高文惶惶地向亚瑟求助:“王!我做的一切都是为了您!”
亚瑟看着垂死的兰斯洛特,狂怒的格温妮薇和暴动的骑士们,叹了口气宣布道:“高文,你违背了骑士的守则,用不名誉的手段伤害兰斯洛特·爱克托伯爵,我现在将你交由王后格温妮薇处置。”
亚瑟说完,骑士们就立刻押着高文跪在格温妮薇面前。格温妮薇抽出兰斯洛特的佩剑,手起刀落地斩下了高文的头颅,然后她不再看那具尸体一眼,满脸哀戚地回到兰斯洛特的身边,泪水一滴一滴落到兰斯洛特的脸上。

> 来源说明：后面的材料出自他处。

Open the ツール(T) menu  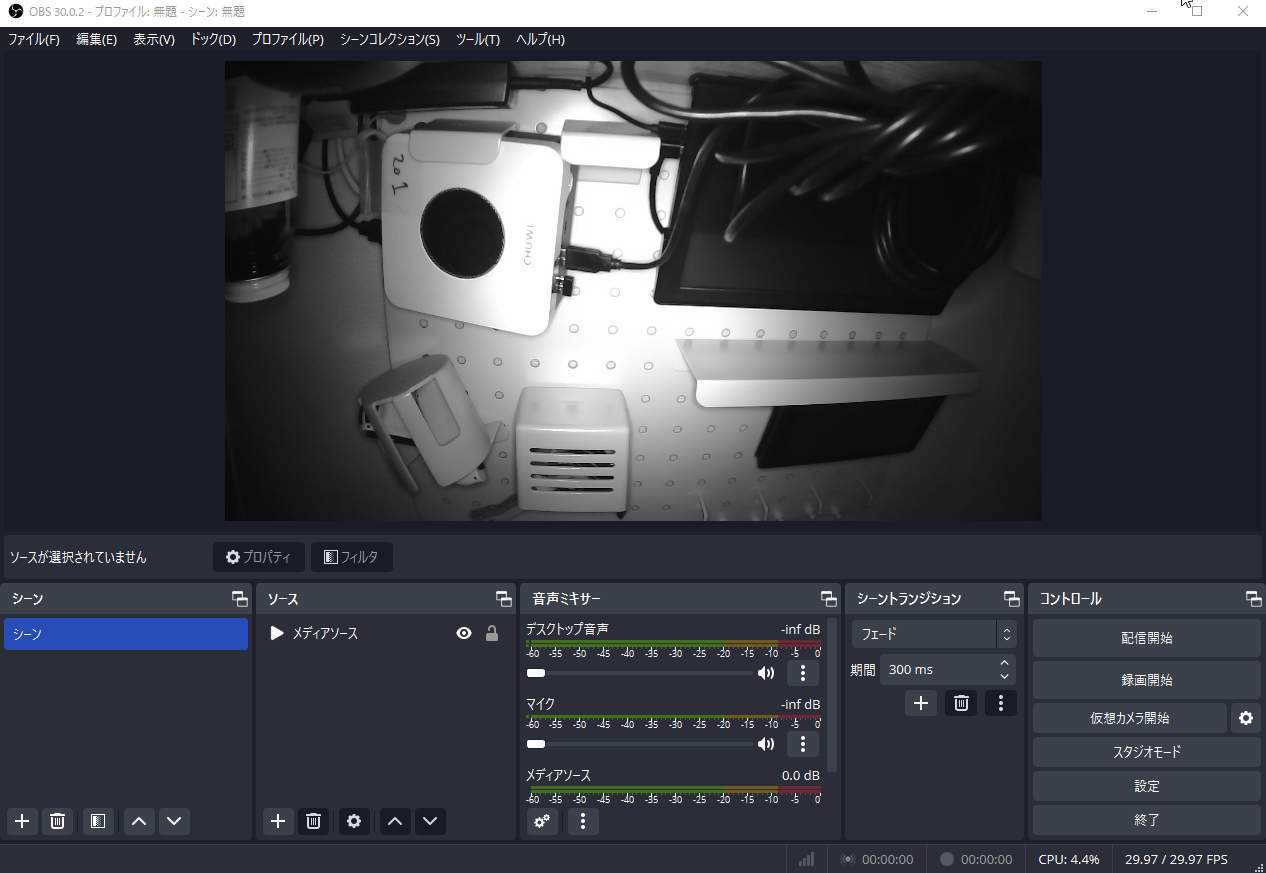click(477, 40)
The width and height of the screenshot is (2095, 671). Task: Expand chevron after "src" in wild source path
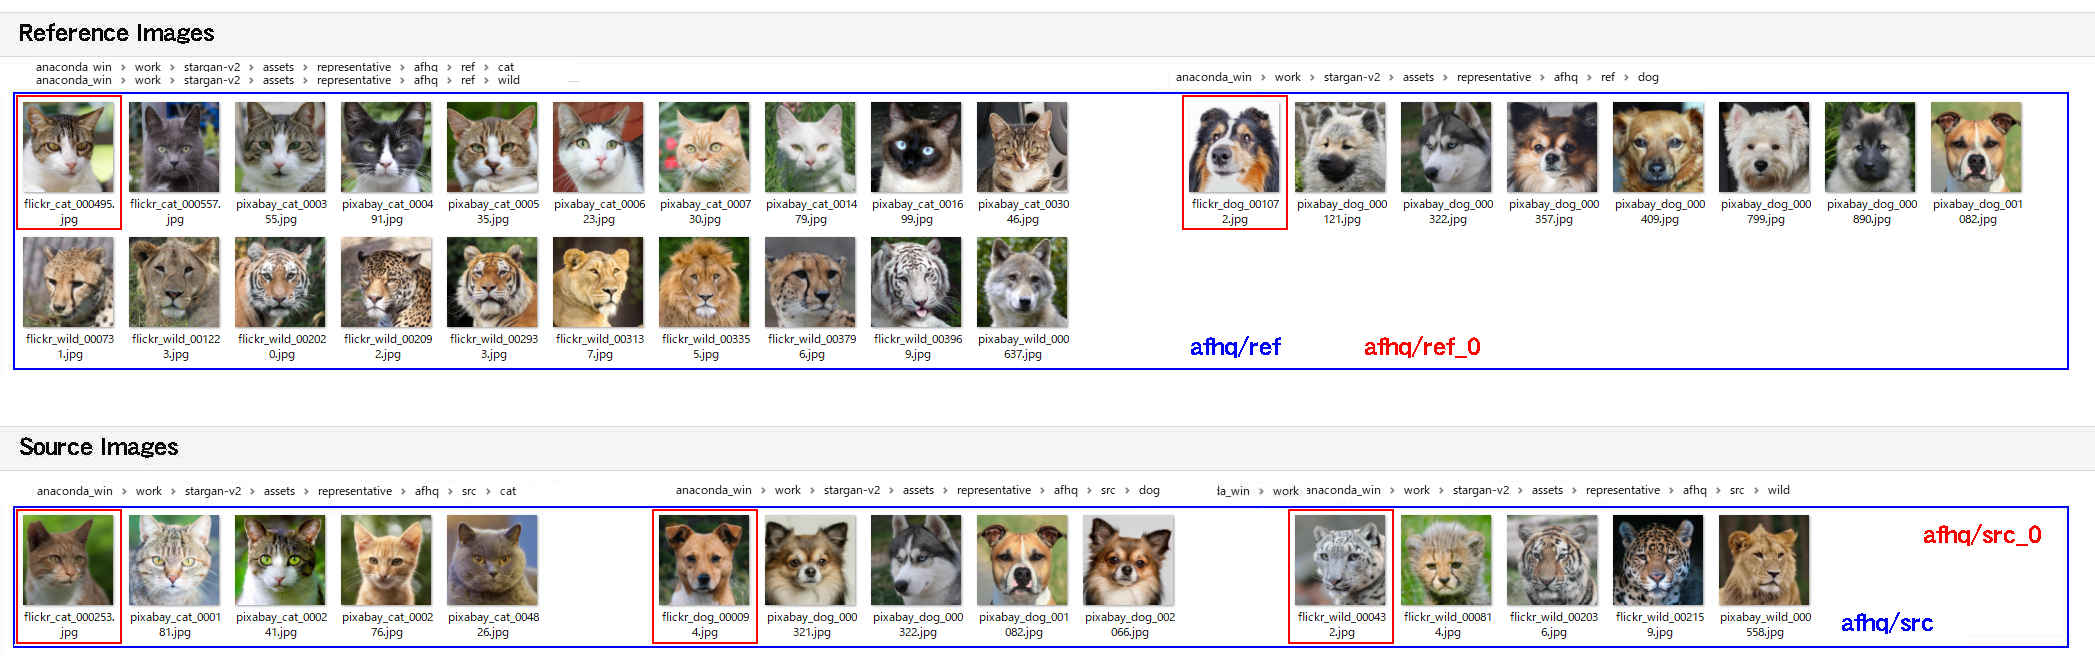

兰斯洛特对她说:“我很抱歉,我的王后,请你原谅我。我本以为,我可以带你走出这个严冬,在来年的五月,我们就会在爱克托的原野上,你可以闻见那青草地的清香,那和煦的阳光和微风,我可以给你弹奏七弦琴,念我刚刚为你写好的诗篇,我以为我们会有这样的日子,我们会在那样的日子里白头到老。或许是我的梦想太过于美好,美好得连天神都嫉妒了。我该怎么向神讨要那些被夺去的岁月呢?请不要哭泣,格温妮薇,如果有来生,我一定不再让你等待。”
兰斯洛特的身体在格温妮薇撕心裂肺的哀泣中渐渐变得冰冷。不知过了多久,格温妮薇终于止住了泪水,她站了起来,昂起头颅,神色庄重,她说道:“亚瑟,你是一个英明的君主,在朝堂上,你是宽和的,在战场上,你是英勇的,我想卡姆兰的人民在你的统治下能够安居乐业,希望你不要辜负我的信任。我,格温妮薇·卡姆兰,卡姆兰的女王,在此宣布,在我死后,卡姆兰依然归属于奥克尼的亚瑟王治下。亚瑟,我希望你在我死后,在我的宗族中挑选一位贤淑的姐妹迎娶为妻,作为你新一任的王后,并且将王位传给你们的孩子,以维护国家的长治久安。在场的各位,我也请你们以骑士的荣誉担保,就今晚发生的一切如实地向国民们转述,无论是兰斯洛特之死还是格温妮薇之死都不能成为阴谋和叛乱的借口。”
骑士们纷纷单膝下跪,拔出佩剑向格温妮薇宣誓。
格温妮薇对骑士们颔首行礼,然后走到亚瑟面前,说:“亚瑟,我希望你帮我完成最后一个心愿。”
“我永远乐于为你效劳,格温妮薇。”亚瑟说。
格温妮薇回首深深凝望兰斯洛特的身躯,说:“我希望你在我死之后将我和兰斯洛特合葬。如果碍于你的名声,哪怕不立墓碑我想兰斯洛特也不会介意,因为爱情就是我们的丰碑。如果你还是心存顾虑,那么就把我们火化,将我们的骨灰混在一起散向爱克托五月的风里。”
“如你所愿,格温妮薇。”亚瑟说。
格温妮薇对他行了礼,安详地回到兰斯洛特身边,拾起兰斯洛特的佩剑,用一块洁白的手帕一遍一遍地擦拭着剑身,直到剑身被擦得雪亮,她才一剑刺入自己的胸膛,伏在兰斯洛特的身上,死去了。